To read or write in data space or a register, one, well, the process is rather mind-boggling; there isn't enough room to describe it here. But the MOVE, ADD, AND, and XOR instructions included fields to specify how many bits to rotate an argument. Except that sometimes those bits selected a field length.

There were four other instructions, including XEC, which executed the instruction pointed to by a bit of convoluted math. The PC pointed to the location after the XEC, unless the instruction executed was a jump. Strange, but it did make handling jump tables easy.

Note what's missing: there were no interrupts. No stack, no calls. And no subtract. But that was easy enough to simulate by taking the one's complement of the subtrahend, adding one to make the two's complement, and then adding the minuend. Each subtract consumed five instructions.

And many more!
A number of microprocessors had quirky features that could be a curse or a blessing.

For example, the 4004 had a hardware stack, on-board the chip. It was three-levels deep. That doesn't permit much subroutine nesting. Intel improved this on the 8008, making the stack seven-levels deep. Even in those early days we tried to practice modular programming, so it was common to blow the stack via too many calls. The PIC1650 is often credited as being the first microcontroller (although I suspect the Scottish PICO1 probably deserves that honor). That part's stack was two deep, mirroring the similar PIC10 parts still selling today.

Interrupt cycles on Intel's 8080 were exactly like any fetch, except the CPU asserted an interrupt acknowledge pin. The hardware was then supposed to jam an instruction on the bus to vector to a handler. Eight one-byte calls (RST0-7) were provided for this purpose. But there were plenty of designs that used crafty logic to jam a three-byte call. Where I worked, we had severe time constraints and none of those approaches were fast enough due to the stack pushes involved. Instead, when awaiting a particular event, we'd branch to the handler and execute a halt instruction. The interrupt hardware would jam a NOP, which was the fastest instruction the CPU could execute, and the code following the halt, the interrupt handler, would resume.

For a while bit-slice processors were the rage for high-performance systems.
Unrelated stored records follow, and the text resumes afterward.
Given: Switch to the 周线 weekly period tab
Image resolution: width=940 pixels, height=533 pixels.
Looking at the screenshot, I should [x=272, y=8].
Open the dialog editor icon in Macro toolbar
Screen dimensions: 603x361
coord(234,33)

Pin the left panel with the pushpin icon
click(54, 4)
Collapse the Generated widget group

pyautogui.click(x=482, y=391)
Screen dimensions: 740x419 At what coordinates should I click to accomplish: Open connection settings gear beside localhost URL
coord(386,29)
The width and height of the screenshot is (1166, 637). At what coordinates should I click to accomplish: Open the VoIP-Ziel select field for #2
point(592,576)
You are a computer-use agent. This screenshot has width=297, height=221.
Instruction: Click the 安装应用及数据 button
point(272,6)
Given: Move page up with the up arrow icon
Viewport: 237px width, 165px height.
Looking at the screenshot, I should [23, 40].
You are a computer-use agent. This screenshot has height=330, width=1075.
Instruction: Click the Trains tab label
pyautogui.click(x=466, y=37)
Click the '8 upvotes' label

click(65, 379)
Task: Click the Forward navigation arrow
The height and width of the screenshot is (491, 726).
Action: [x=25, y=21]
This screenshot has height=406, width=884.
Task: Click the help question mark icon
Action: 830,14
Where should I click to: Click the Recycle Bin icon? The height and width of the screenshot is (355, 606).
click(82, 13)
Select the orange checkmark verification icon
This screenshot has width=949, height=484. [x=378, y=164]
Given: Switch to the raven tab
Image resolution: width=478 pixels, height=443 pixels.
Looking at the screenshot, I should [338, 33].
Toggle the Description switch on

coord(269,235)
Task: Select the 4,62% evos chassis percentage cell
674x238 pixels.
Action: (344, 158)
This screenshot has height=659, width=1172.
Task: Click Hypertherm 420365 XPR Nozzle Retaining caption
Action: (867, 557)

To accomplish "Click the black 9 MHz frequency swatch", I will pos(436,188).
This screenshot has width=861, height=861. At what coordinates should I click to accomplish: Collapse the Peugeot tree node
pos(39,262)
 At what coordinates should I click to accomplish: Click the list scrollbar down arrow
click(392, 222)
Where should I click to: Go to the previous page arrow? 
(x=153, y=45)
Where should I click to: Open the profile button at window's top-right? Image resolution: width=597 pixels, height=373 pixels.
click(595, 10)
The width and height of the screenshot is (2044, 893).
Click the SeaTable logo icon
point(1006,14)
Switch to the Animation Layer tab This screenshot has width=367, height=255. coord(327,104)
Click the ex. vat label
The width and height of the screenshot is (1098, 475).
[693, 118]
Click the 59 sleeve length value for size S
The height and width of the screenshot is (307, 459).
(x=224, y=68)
The most popular was AMD's 2900 series. These 4bit slices could be cascaded together to build a system of any word length. Each chip had an ALU (arithmetic logic unit), a decoder for the eight instructions, and 16 nibbles of dual-ported RAM that acted as registers. Things like a program counter and the other components of a computer had to be added externally. Intel was in that game, too, with their 3000-series of 2bit slices. Needless to say, a processor with a wide word consumed a lot of parts.

Then there was Fairchild's 8bit F8—which had no address bus. Designers used the CPU chip in conjunction with a number of other unique Fairchild devices, and all worked in lockstep. Each device included data pointers, which changed values by watching control signals emitted from the CPU. Even the memory controllers had to know when a jump or other instruction caused a change in control.

The F8 did have a whopping 64 registers. Sixteen could be addressed directly from an instruction; the rest were accessed via a pointer register. Some instructions could cause that to increment or decrement, making it easy to run through tables. This "autoincrement" idea harked back to the PDP-11.
The F8's datasheet can be found at http://datasheets.chipdb.org/Fairchild/F8/fairchild-3850.pdf. Strangely, it uses hex, octal, and decimal rather interchangeably. In the early micro days, octal was often used instead of hex, as a lot of developers had problems groking the notion of letters as numbers.

By the time the microprocessor became a successful product, computer instruction set architectures were well understood and often beautifully orthogonal. But designers did awful things to cram a CPU into a chip and often had to take what today seems like strange shortcuts. In other cases, the new world of micros caused a flurry of creativity that resulted in some marvelously quirky, and sometimes cool, features. Many of those decisions live on today, frozen in time and silicon by the weight of legacy compatibility.